▶ **Reading passage**
The projected response of the silver fir populations to the change of climate in the period 2071–2100 was calculated with the transfer equation gained for the current vs. past climates, assuming its validity for the whole century (Figure 4). The virtual transfer changed the climate distance by approximately +100 mm moisture deficit increase for all populations. Height response shifts of provenances from current to future climates are basically of the same magnitude, but follow the exponential character of the equation; the height of the provenances that already had moisture deficits in the current climate experienced stronger declines under future conditions. The populations with extreme moisture deficit attained the lowest projected heights, and the responses reveal the most vulnerable populations. These are all high-altitude populations, adapted to milder drought stress of shorter duration: the Czech Vyšší Brod (81), the Slovak Radvaň (S2), further the Italian Regello (228) and the Bosnian Sanski Most (223). The high-altitude provenance Borovec (132) is adapted to a high moisture deficit at its origin and may attain a top position in Písek under the future climate (Table A3). No transfer equation is available for the Balkan fir species due to their currently sufficient moisture supply (Figure 3). Assuming a drought stress change of similar magnitude, i.e., a transfer shift (dCMD_ann) of approximately 100 mm, all populations remain in the sufficient moisture supply zone in the period 2071–2100. This predicts a low drought stress exposure in the future for the high-altitude Balkan populations. The future performance of distant Euro-Mediterranean provenances cannot be estimated due to a lack of data in parallel test locations in milder climates.

A further step is to estimate the population performance at their locations of origin, which is also calculated with the help of the equation for “current” vs. past data for silver fir, here using the climate projections for the individual sites of origin, run for the 2071–2100 period, using the database ClimateEU, pathway RCP8.5. While the climate projection for the future was the same for all populations in the Písek test, here every provenance has a different climate projection according to its original geographic location. (The differences in local site potential between the locations of provenance are not considered.) Comparing Figure 4 and Figure 5, the scatter of projected points appears less drastic for the sites of origin (Figure 5), and their rank is different due to the change of the reference location.

▶ **Records provided**
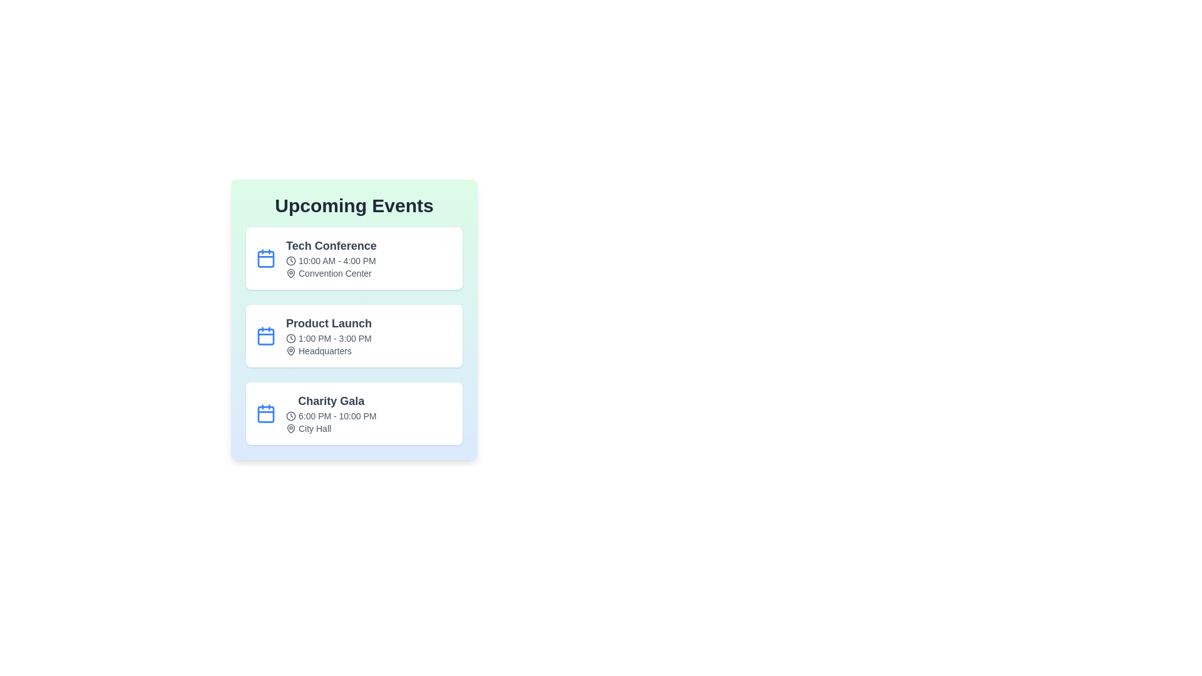 The height and width of the screenshot is (676, 1202). Describe the element at coordinates (354, 413) in the screenshot. I see `the event titled 'Charity Gala' to view its details` at that location.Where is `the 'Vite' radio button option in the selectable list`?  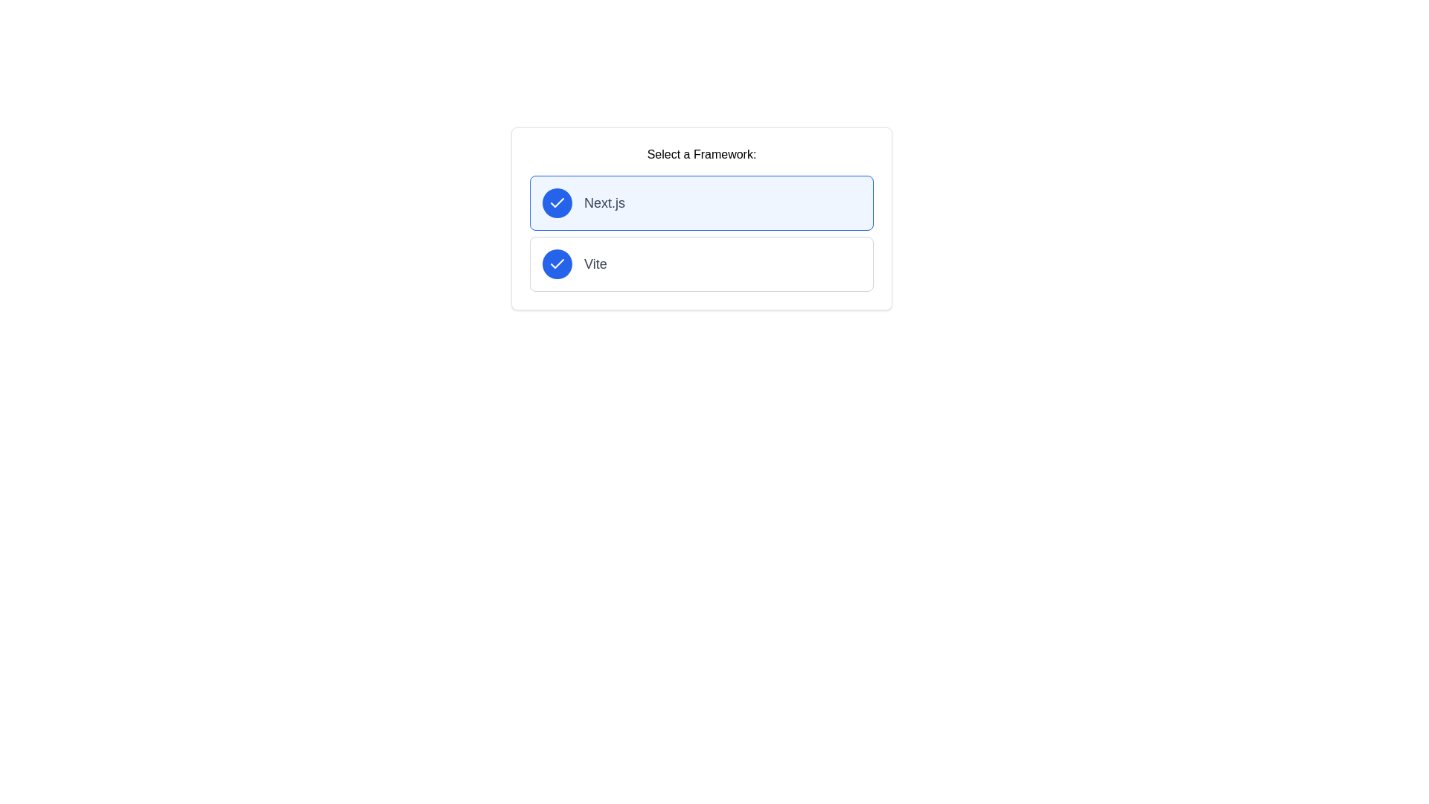 the 'Vite' radio button option in the selectable list is located at coordinates (701, 263).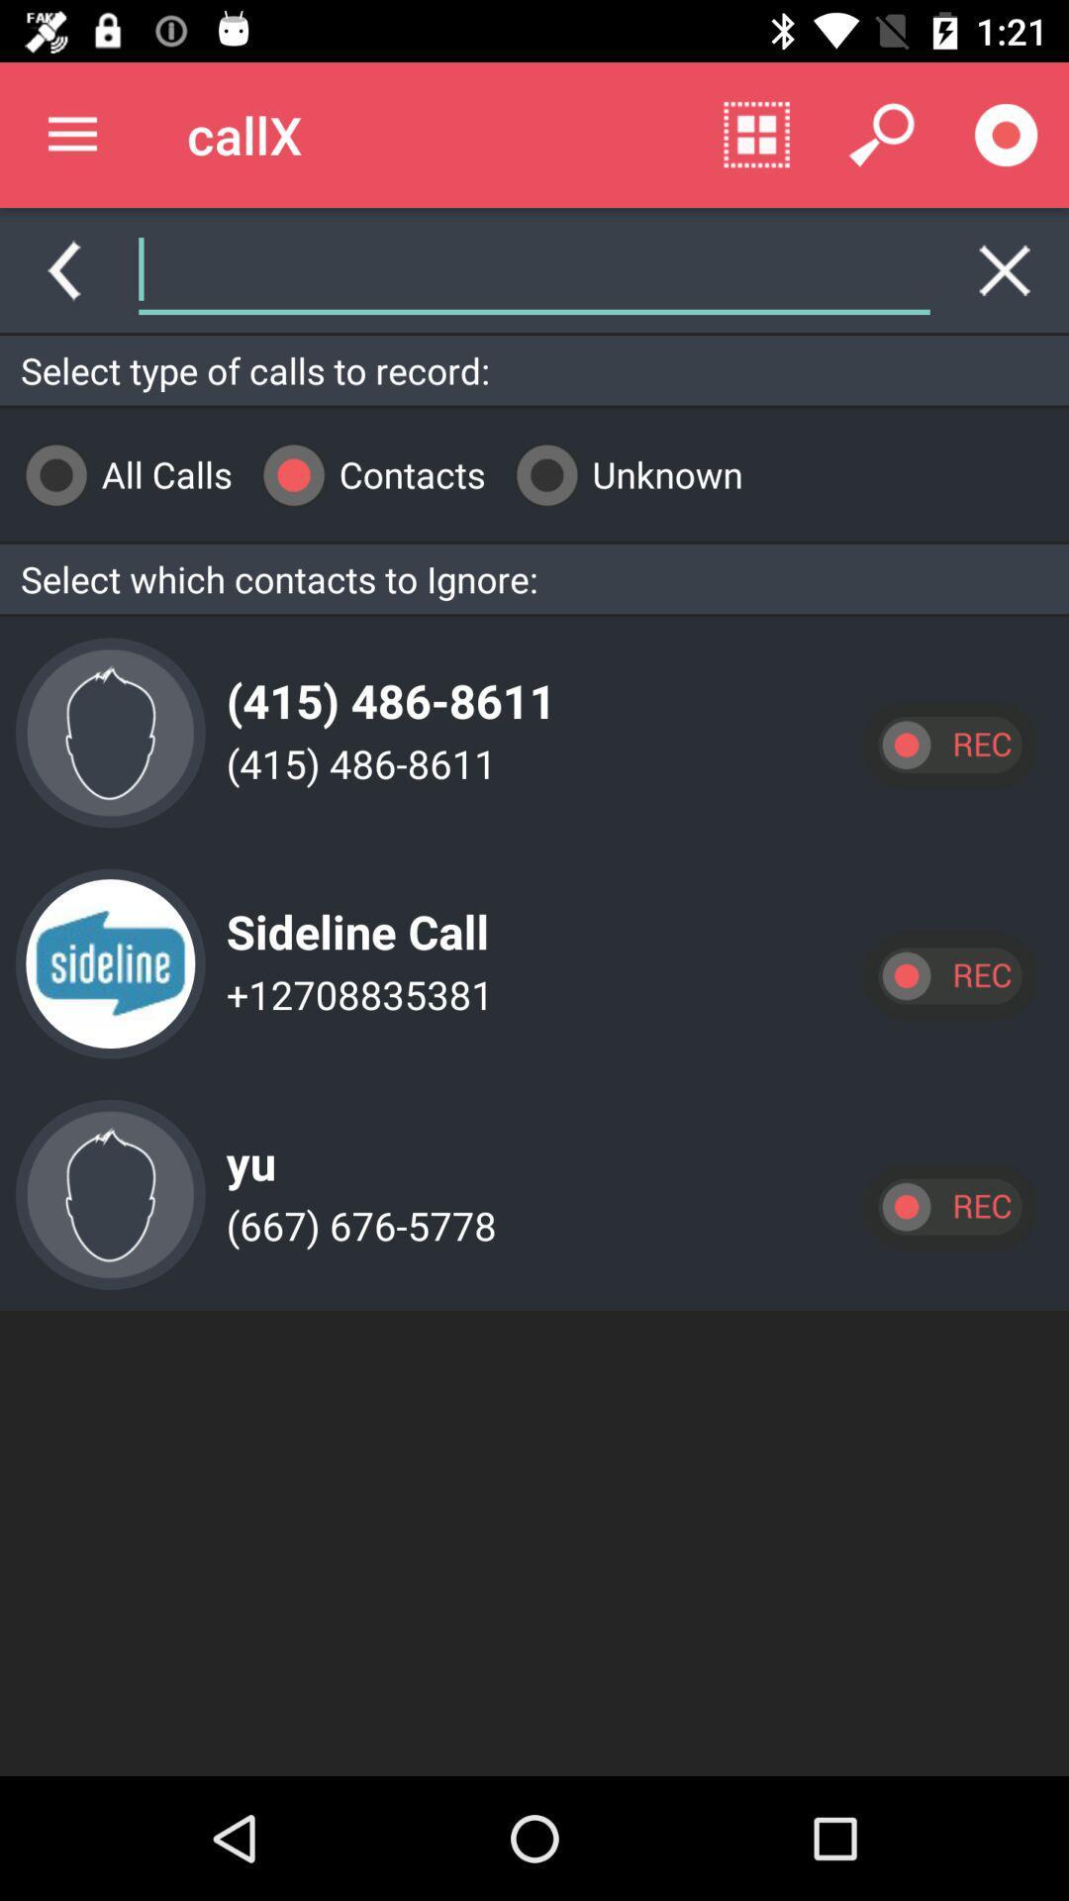 The height and width of the screenshot is (1901, 1069). What do you see at coordinates (62, 269) in the screenshot?
I see `go back` at bounding box center [62, 269]. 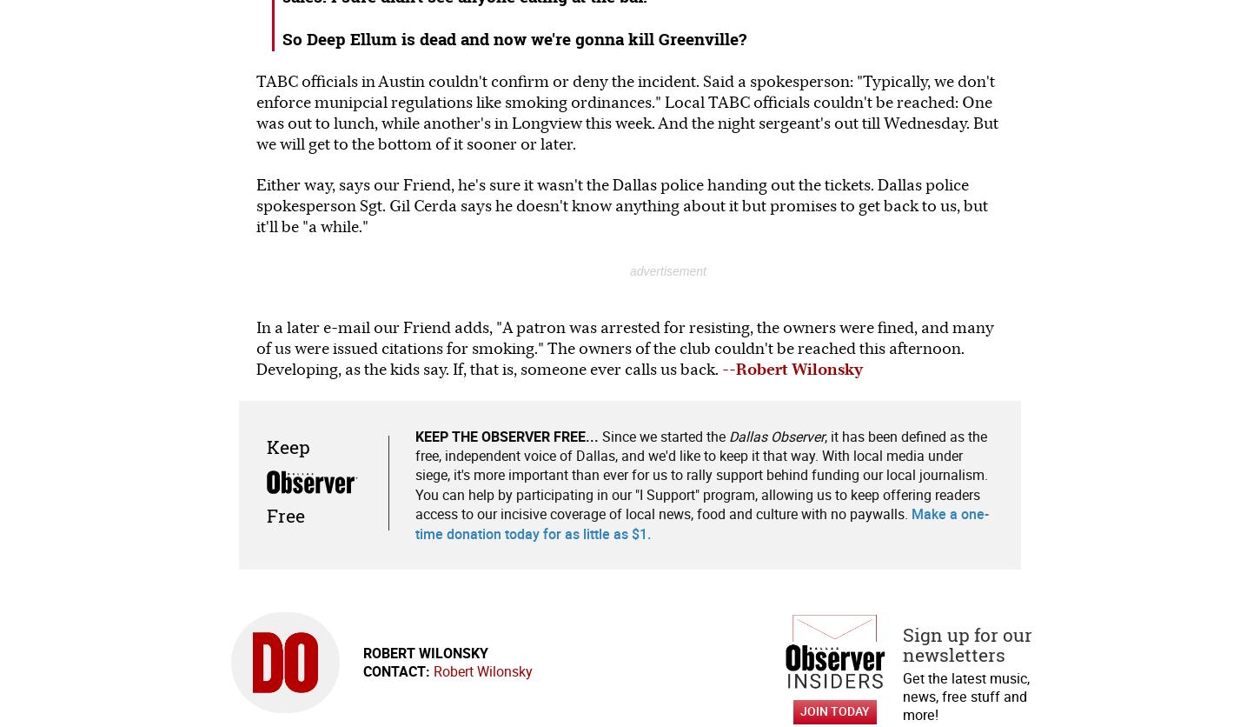 I want to click on 'So Deep Ellum is dead and now we're gonna kill Greenville?', so click(x=514, y=37). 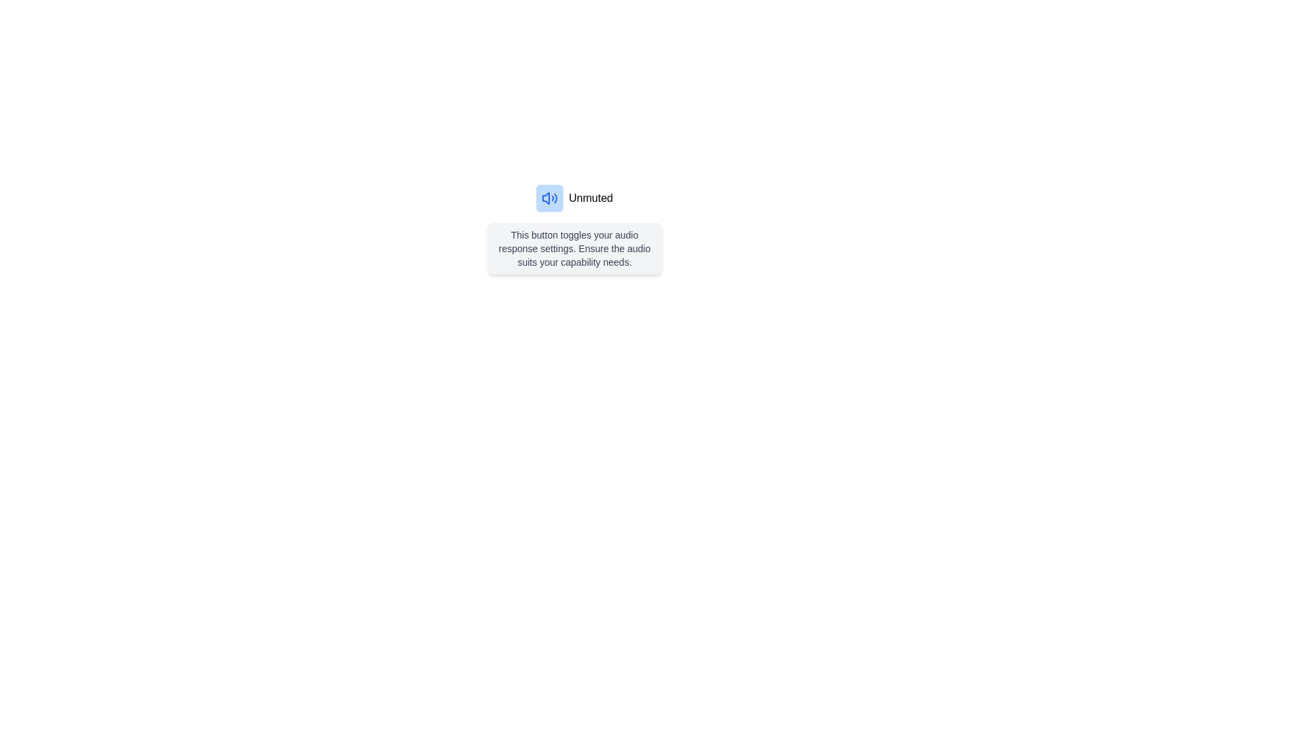 What do you see at coordinates (550, 198) in the screenshot?
I see `the light-blue rounded square button with a speaker icon` at bounding box center [550, 198].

▶ **Problem to work on**
Rewrite the silver fir passage between "A further step" and "the reference location.", inclusive, swapping "pathway" for "scenario". The material has no connection to the silver fir passage.

▶ **Answer to this problem**
A further step is to estimate the population performance at their locations of origin, which is also calculated with the help of the equation for “current” vs. past data for silver fir, here using the climate projections for the individual sites of origin, run for the 2071–2100 period, using the database ClimateEU, scenario RCP8.5. While the climate projection for the future was the same for all populations in the Písek test, here every provenance has a different climate projection according to its original geographic location. (The differences in local site potential between the locations of provenance are not considered.) Comparing Figure 4 and Figure 5, the scatter of projected points appears less drastic for the sites of origin (Figure 5), and their rank is different due to the change of the reference location.